サルにまだ熟していないトマトを取られ、ヒマワリを何本か折られる

 畑を始めてから初めてサルの来襲を受けた。トマトは直植えと鉢植えを試していて、鉢植えは家の軒下に置いているので、ここまでは来ないと思っていたのが甘かった。サルは目で餌を探すので、見つけて、その周辺に人気がないようだったら、遠慮なく襲いかかる、ということを学んだのだった。

 直植えの方も荒らされ、近くに植えているヒマワリもいくつか倒れたり、折れたりした。ただ、ヒマワリは強いみたいで、少し前、植え替え時にしおれてしまったやつを再度しっかりと植え直してみると復活したことがあったので、これぐらいなら大丈夫だと思っているのだが、どうなるか。

 お隣さんは立派な菜園をされてるだけあって、さらに被害が大きく、人参などが軒並み餌食になった模様。サル対策は柵を立てるぐらいしかないのだが、柵を立てても隙間から容赦なく奪い去っていくようなので、お手上げである。
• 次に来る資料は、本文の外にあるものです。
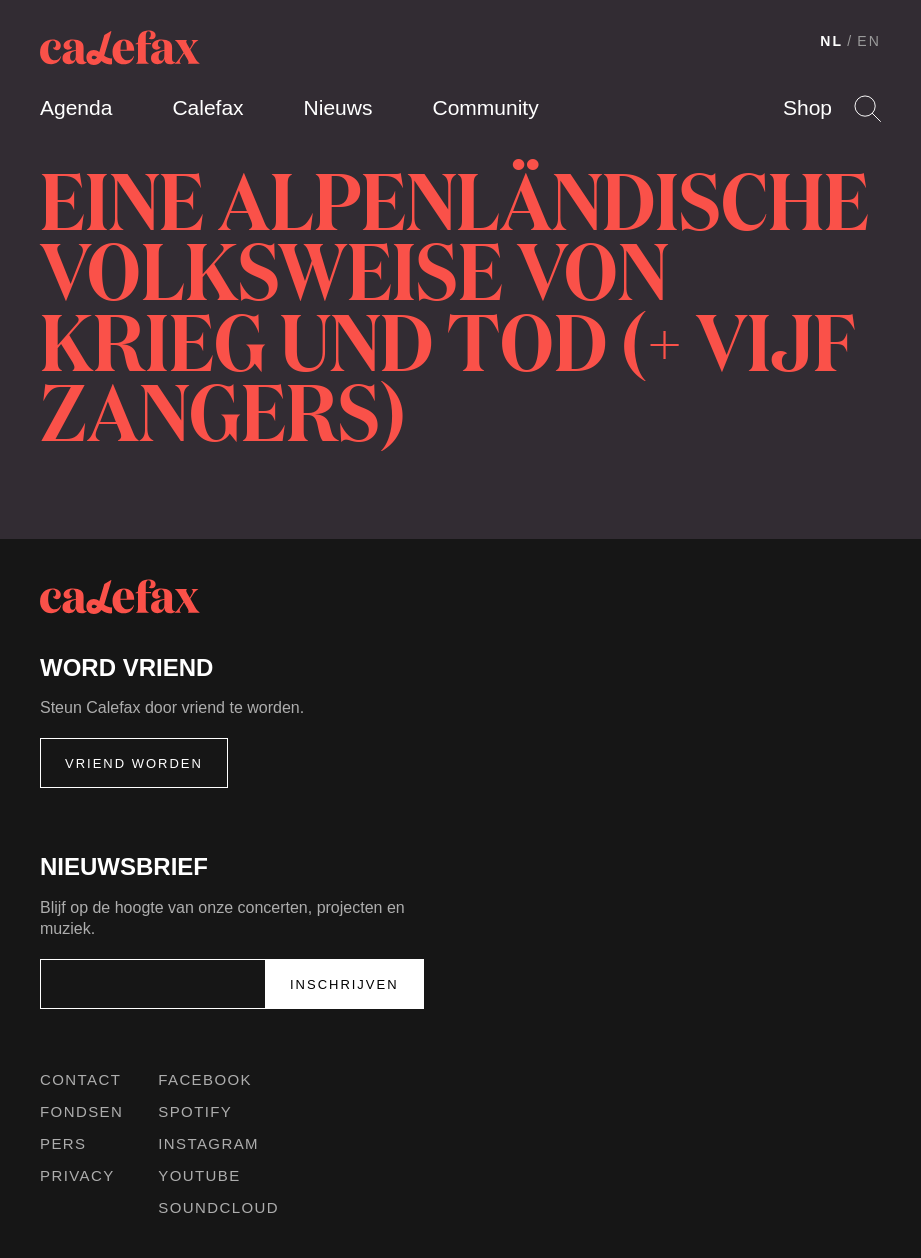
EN (869, 41)
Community (485, 107)
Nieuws (338, 107)
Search (867, 108)
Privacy (77, 1175)
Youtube (199, 1175)
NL (831, 41)
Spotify (195, 1111)
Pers (63, 1143)
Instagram (208, 1143)
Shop (807, 107)
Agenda (76, 107)
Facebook (205, 1079)
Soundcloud (218, 1207)
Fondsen (81, 1111)
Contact (80, 1079)
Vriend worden (134, 763)
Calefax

サルが人参を奪って山に帰って行く時に捨てていった人参の葉が道に散乱していた
サルが人参を奪って山に帰って行く時に捨てていった人参の葉が道に散乱していた

 猿害対策は、サルに人里は餌場ではない、ということを分からせることがポイントなのだが、そうはいっても、山は特に戦後の植林政策によりスギ・ヒノキなど人工林だらけになっていて、山の食べ物を減らしたのはお前ら人間とちゃうんか、と言われると、はいすいません、な話なので、長い目で見ると最終解決は山に餌場を作り直すしかないんじゃないか、と思ったり。

 他にイノシシもよく来て畑を荒らしていくようで、あんなのに暴れ回られると、私の小さな畑などひとたまりもない。トタンで柵の下部分を一回りぐるっと囲っている畑をよくみかけるが、イノシシはミミズを探して、掘り返すので、ああいうのをやると効果的らしい。しかし、それも手間ばかりかかってちょっと大変ではある。あと、小さい畑なので、ただでさえ山間地で少ない日照時間がトタンが作る日陰のせいでさらに少なくなりそうで、ちょっと他の方法を考えているところ。

 いろいろと人生思い通りにいかないことばかりだが(畑に限らずなー)、植物はそれでも健気に少しずつ大きくなっているのがわかるので、精神衛生にとてもいいことが実感として分かってきた。こういうのは頭ではわかっていても実際に実践してみて分かることが多いので、「経験主義」的な考え方は好みではないが、とにかく身体を動かしてやってみるという態度は、頭でっかちな傾向を持つ人ほど試してみる価値はあるのではないかなと。